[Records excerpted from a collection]
--- START ---
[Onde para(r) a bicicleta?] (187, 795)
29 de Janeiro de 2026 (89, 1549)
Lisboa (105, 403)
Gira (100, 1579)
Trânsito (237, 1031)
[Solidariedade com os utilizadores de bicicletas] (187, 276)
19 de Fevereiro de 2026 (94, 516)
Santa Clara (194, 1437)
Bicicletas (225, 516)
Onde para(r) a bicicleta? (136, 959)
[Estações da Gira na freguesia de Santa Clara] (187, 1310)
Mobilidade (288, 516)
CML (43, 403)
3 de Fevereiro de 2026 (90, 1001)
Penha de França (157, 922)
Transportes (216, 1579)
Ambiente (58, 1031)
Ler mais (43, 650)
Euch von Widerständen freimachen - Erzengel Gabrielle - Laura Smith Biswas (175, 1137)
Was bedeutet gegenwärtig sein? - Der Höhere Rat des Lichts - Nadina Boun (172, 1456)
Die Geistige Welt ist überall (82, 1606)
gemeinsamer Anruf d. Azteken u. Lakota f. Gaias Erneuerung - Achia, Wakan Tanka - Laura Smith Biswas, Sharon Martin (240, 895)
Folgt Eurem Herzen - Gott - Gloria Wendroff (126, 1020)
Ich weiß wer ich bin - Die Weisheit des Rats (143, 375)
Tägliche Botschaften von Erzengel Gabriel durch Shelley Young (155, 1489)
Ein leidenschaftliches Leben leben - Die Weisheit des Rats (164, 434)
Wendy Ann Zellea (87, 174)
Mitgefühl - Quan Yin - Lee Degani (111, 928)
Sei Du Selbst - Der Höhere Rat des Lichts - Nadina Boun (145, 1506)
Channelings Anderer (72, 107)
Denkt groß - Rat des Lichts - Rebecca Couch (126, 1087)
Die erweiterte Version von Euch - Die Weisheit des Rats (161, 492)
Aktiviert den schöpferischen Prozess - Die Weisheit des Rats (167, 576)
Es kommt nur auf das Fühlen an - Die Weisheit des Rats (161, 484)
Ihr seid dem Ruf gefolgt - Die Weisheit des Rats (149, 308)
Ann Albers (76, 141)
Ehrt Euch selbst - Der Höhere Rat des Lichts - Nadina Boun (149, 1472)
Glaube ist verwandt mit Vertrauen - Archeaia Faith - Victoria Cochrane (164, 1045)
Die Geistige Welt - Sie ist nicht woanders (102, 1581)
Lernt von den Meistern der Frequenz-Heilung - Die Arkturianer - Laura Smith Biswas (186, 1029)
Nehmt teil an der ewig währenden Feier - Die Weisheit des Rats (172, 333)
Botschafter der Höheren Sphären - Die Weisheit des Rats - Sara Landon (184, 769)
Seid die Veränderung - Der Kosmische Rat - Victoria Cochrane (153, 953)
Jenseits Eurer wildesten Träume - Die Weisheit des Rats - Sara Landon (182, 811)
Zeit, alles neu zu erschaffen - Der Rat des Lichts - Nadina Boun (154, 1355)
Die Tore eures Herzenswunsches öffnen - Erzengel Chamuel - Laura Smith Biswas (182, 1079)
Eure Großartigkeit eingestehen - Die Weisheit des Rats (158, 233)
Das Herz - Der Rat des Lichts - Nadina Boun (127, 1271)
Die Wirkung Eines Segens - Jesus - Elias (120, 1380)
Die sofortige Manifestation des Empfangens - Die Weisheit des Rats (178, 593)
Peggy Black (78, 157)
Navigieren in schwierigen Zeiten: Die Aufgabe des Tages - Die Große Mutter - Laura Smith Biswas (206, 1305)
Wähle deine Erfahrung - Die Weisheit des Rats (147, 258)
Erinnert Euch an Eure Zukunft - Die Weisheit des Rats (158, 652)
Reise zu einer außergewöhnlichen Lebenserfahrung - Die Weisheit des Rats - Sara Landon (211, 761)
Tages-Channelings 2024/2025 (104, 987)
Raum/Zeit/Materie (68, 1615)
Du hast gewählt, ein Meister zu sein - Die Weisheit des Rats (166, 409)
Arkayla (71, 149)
--- END ---
- **EXERCISE PROMPT**:
Please return only the lines above, starting at the line that has "Das Herz - Der" and ending at the line that has "Erinnert Euch an", keeping both and leaving each one unchanged.

- **ANSWER TO THIS EXERCISE**:
Das Herz - Der Rat des Lichts - Nadina Boun (127, 1271)
Die Wirkung Eines Segens - Jesus - Elias (120, 1380)
Die sofortige Manifestation des Empfangens - Die Weisheit des Rats (178, 593)
Peggy Black (78, 157)
Navigieren in schwierigen Zeiten: Die Aufgabe des Tages - Die Große Mutter - Laura Smith Biswas (206, 1305)
Wähle deine Erfahrung - Die Weisheit des Rats (147, 258)
Erinnert Euch an Eure Zukunft - Die Weisheit des Rats (158, 652)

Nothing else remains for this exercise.